*TEXT SHOWN*.

The proposed expenditure of PKR 9.5 trillion, higher by nine per cent (PKR 8.4 trillion) from the previous year, is divided into debt servicing (41 per cent), defence expenditure (16 per cent), public sector development programs (7.6 per cent), subsidies (7.3 per cent), transfers to provinces and other (13 per cent) and contingency, grants, running of civil government and pensions (2.1 per cent, 5.7 per cent and 5.5 per cent respectively). Majorly the portion of debt servicing which is slated at PKR 3.592 trillion (USD 18 billion) is going to domestic debt servicing (86 per cent of net debt servicing for the next financial year) and the rest of PKR 0.511 billion will be for foreign debt servicing.
The resources for the budget comprise net revenue receipts at PKR 4.9 trillion (USD 24 billion), PKR 1.99 trillion (USD 9 billion) through non-bank borrowings, PKR 1.17 trillion (USD 5.71 billion) through bank borrowings, PKR 0.533 trillion (USD 2.66 billion) through external receipts, PKR 0.8 trillion (USD 4 billion) through surplus from provinces and PKR 1.172 trillion (USD 5.86 billion) through direct borrowing s like T-bills, Sukuk etc.
The budget did not mention specific sources of non-bank borrowing due to ongoing discussion with IMF in Doha and awaiting confirmation of another request on rollover of USD 2 billion State Administration of Foreign Exchange (SAFE) loans maturing over the next two months. The budget is proposed when the government is sitting on fences of economic and political uncertainty.

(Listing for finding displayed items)
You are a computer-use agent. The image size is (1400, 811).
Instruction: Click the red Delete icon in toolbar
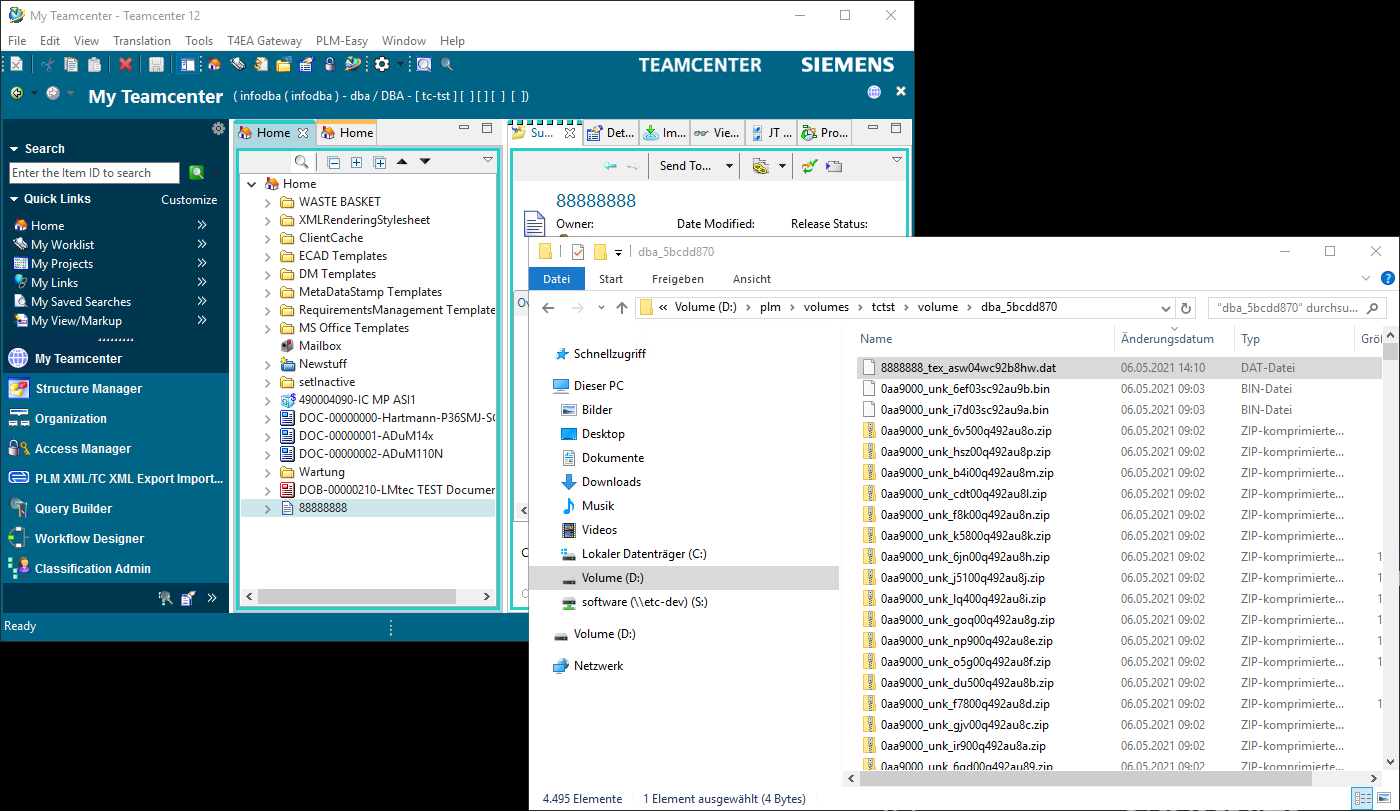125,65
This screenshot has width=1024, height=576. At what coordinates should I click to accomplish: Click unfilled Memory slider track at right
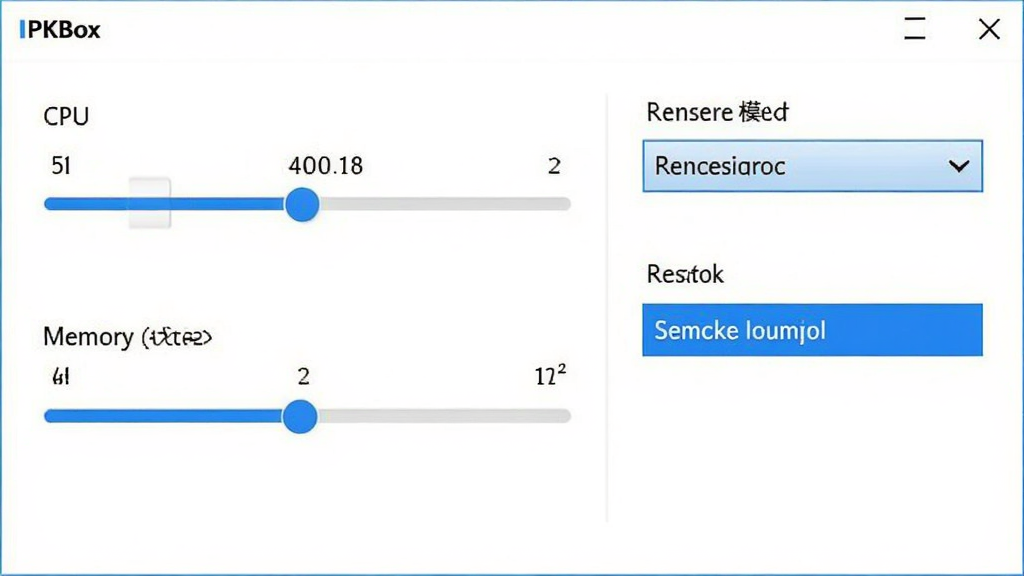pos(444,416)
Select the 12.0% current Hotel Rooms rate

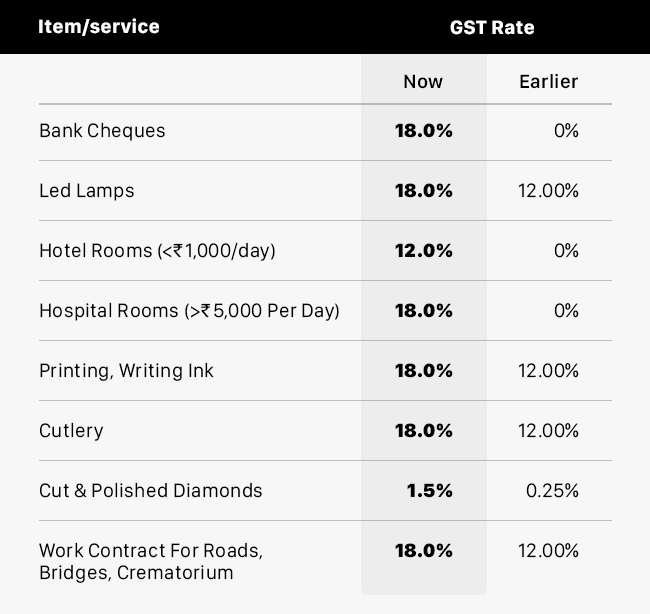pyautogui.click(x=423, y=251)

---

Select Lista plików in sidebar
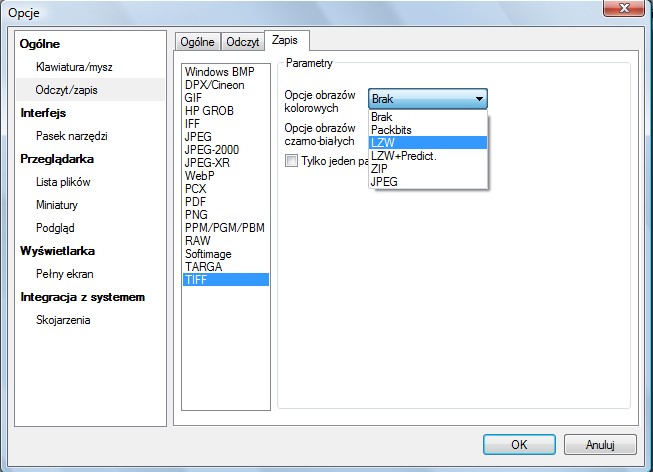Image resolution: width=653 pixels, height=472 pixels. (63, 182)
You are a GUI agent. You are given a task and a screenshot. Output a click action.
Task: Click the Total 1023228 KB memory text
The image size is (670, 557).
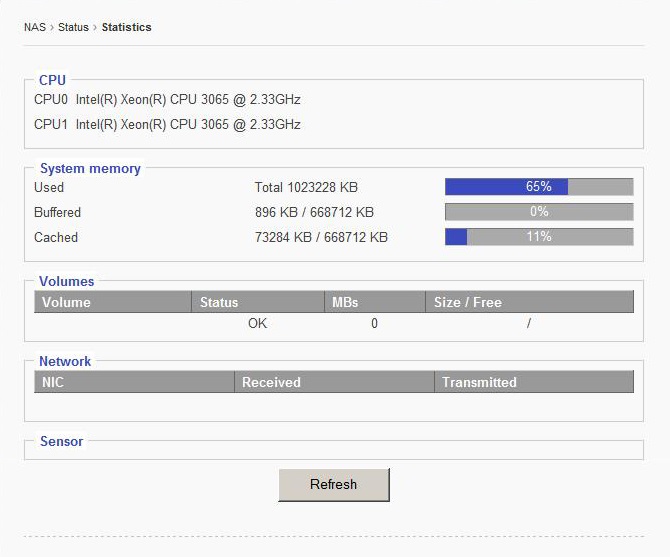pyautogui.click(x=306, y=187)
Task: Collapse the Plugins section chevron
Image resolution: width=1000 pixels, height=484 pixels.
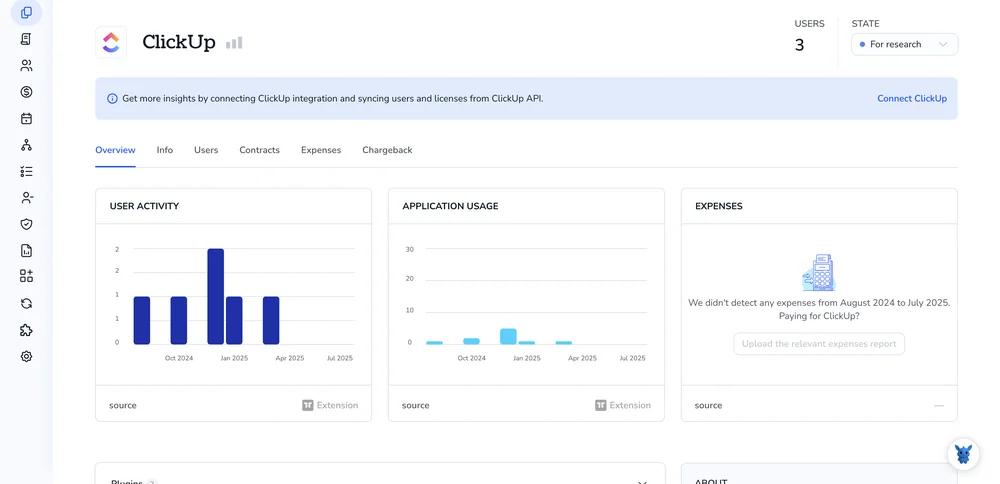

*EXERCISE INSTRUCTIONS*.
Reproduce verbatim the part of the budget passage that begins at the words "The resources for" and stops after the words "and political uncertainty.".

*COMPLETED TASK*.
The resources for the budget comprise net revenue receipts at PKR 4.9 trillion (USD 24 billion), PKR 1.99 trillion (USD 9 billion) through non-bank borrowings, PKR 1.17 trillion (USD 5.71 billion) through bank borrowings, PKR 0.533 trillion (USD 2.66 billion) through external receipts, PKR 0.8 trillion (USD 4 billion) through surplus from provinces and PKR 1.172 trillion (USD 5.86 billion) through direct borrowing s like T-bills, Sukuk etc.
The budget did not mention specific sources of non-bank borrowing due to ongoing discussion with IMF in Doha and awaiting confirmation of another request on rollover of USD 2 billion State Administration of Foreign Exchange (SAFE) loans maturing over the next two months. The budget is proposed when the government is sitting on fences of economic and political uncertainty.